• Required work:
(1) In the email thread, what predicate name does PET output for the verb "bazed"?
(2) Continue the email thread from its last sentence.

• Given passage:

________________________________________

[developers] [erg] on generation failure with the Barcelona release and later

Wed May 5 12:38:09 CEST 2010

Hi again, Xuchen -

After looking at this a little more carefully, I agree with Stephan that it will be better to use normalized predicate names for unknown words, like the ones in that lkb/sample.mrs file.  The 1004 version of the ERG comes equipped with code to do that normalizing step automatically for the kind of PET output predicate names I described earlier, so I believe you should get good behavior now with generation for unknown words following Stephan's advice.  I've confirmed that these nicer-looking predicates for unknown words generate fine for me, too.

But it will be important for you to use the latest LOGON release for your experiments along with the 1004 version of the ERG, since there are several code changes in various components that all have to work together correctly to get the desired functionality.

  Dan

----- Original Message -----
From: "Xuchen Yao" <xuchen at coli.uni-saarland.de>
To: "Dan Flickinger" <danf at stanford.edu>
Cc: developers at delph-in.net, erg at delph-in.net
Sent: Wednesday, May 5, 2010 10:42:15 AM
Subject: Re: [erg] on generation failure with the Barcelona release and later

Hi Dan,

Thanks for the reply. I was following Stephan's reply when your email
arrived. He referred me to the file lkb/sample.mrs in the 1004 release,
which is different from your explanation. I supposed LKB can generate
from sample.mrs so was trying to produce an equivalent XML to testify
it.

The difference between sample.mrs and your solution is that unknown
words take a different format. For instance, the verb "bazed" takes
"_baze_v_rel" in sample.mrs but according to your solution, it should
take _bazed/VBD_u_unknown_rel. Actually _bazed/VBD_u_unknown_rel is what
PET outputs. According to Stephan, I should do a "normalization" to this
_bazed/VBD_u_unknown_rel, I guess this normalization means to change
_bazed/VBD_u_unknown_rel to "_baze_v_rel". So it looks like two experts
have different solutions on this. I'm confused.

________________________________________

• Information given:
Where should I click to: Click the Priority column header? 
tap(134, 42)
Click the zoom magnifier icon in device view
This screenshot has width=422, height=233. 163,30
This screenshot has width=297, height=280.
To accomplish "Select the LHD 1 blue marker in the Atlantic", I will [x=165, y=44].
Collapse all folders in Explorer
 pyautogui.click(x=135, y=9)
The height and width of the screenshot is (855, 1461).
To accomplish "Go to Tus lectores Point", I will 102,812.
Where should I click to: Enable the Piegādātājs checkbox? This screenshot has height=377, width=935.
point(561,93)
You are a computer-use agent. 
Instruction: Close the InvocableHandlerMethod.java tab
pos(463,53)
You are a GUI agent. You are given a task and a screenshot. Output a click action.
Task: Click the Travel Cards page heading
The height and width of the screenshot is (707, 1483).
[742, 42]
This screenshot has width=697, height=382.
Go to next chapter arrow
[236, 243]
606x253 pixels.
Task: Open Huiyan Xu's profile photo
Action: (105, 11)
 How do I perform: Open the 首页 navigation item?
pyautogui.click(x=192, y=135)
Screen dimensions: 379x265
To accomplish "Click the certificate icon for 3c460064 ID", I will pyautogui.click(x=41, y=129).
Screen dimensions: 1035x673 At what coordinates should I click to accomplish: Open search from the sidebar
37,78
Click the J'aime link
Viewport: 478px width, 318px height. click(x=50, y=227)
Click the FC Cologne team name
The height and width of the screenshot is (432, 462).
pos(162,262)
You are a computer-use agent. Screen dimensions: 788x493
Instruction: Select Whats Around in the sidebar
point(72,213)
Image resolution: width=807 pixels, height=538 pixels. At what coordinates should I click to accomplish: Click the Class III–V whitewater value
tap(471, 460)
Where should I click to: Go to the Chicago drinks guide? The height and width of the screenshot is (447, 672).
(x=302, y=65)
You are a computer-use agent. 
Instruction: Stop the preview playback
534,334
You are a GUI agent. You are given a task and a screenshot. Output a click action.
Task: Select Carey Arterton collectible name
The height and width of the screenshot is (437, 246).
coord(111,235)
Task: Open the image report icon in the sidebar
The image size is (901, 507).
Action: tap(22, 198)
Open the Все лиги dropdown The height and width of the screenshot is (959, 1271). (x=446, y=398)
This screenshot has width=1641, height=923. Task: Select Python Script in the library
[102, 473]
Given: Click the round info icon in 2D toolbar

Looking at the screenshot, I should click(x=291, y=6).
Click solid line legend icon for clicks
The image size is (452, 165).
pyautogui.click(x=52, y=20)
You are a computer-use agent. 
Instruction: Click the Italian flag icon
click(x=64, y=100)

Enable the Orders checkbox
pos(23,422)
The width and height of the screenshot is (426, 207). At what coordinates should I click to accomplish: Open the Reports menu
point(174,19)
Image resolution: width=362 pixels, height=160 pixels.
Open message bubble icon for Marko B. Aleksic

________________________________________

• Task answers:
(1) _bazed/VBD_u_unknown_rel

(2)
Also, I followed your step a little bit. I'm using ERG 1004 from the
LOGON trunk but the default LKB release from delph-in.net. Since my
program is all written in Java so I use the OpenNLP tagger rather than
TNT. Your sentence: "We hired Grundy." has the following tagging:

{"We"; POS: PRP} {"hired"; POS: VBD} {"Grundy"; POS: NNP}

So feeding an FSC xml to PET gives the following parsing:
[
SentType: PROP
Decomposer: []
LTOP: h1
INDEX: e2
RELS: <
[ PRON_REL<0:2>
LBL: h3
ARG0: x4 [ x PERS: 1 NUM: PL PRONTYPE: STD_PRON ]
] [ PRONOUN_Q_REL<0:2>
LBL: h5
ARG0: x4 [ x PERS: 1 NUM: PL PRONTYPE: STD_PRON ]
RSTR: h7
BODY: h6
] [ _hire_v_1_rel<3:8>
LBL: h8
ARG0: e2 [ e SF: PROP TENSE: PAST MOOD: INDICATIVE PROG: - PERF: - ]
ARG1: x4 [ x PERS: 1 NUM: PL PRONTYPE: STD_PRON ]
ARG2: x9 [ x PERS: 3 NUM: SG IND: + ]
] [ PROPER_Q_REL<9:17>
LBL: h10
ARG0: x9 [ x PERS: 3 NUM: SG IND: + ]
RSTR: h12
BODY: h11
] [ NAMED_REL<9:17>
LBL: h13
ARG0: x9 [ x PERS: 3 NUM: SG IND: + ]
CARG: "Grundy"
]
>
HCONS: < h7 qeq h3 h12 qeq h13 >
]

Unluckily, LKB failed to generate: invalid predicates:
|named_rel("Grundy")|. I have a similar story of "The glimpy glump
|arrived."

You said LKB version might matter (I will try the one from LOGON
repository later). But I always thought this kind of "invalid
predicates" error only matters with the grammar rather than LKB. Please
correct me if I'm wrong.

Xuchen

Dan Flickinger wrote:
> Hi Xuchen Yao -
>
> We have made some progress on generation with unknown words since last
> summer, and even though we have not yet arrived at an ideal solution,
> I believe that the most recent (1004) version should work pretty well.
> Here is what I just confirmed this morning:
>
> 1. Load current LKB (I'm running from the LOGON repository, which
> might matter)
> 2. Load ERG (1004)
> 3. Index for generation (LKB Top -- Generate -- Index) and start the
> generator server (LKB Top -- Generate -- Start server)
> 4. Using the `erg+tnt' CPU definition in $LOGONROOT/dot.tsdbrc, call
> PET to parse a sentence containing unknown words (I parsed `The glimpy
> glump arrived.')
> 5. Identify the MRS for the intended analysis, and generate:
>    - Since I'm using [incr tsdb()], I just clicked `Annotate' for this
>    one-sentence profile, then (left-) clicked on the analysis I wanted
>    (where `glimpy' is an unknown adjective), and clicked `Rephrase'
>    which generated the same sentence successfully.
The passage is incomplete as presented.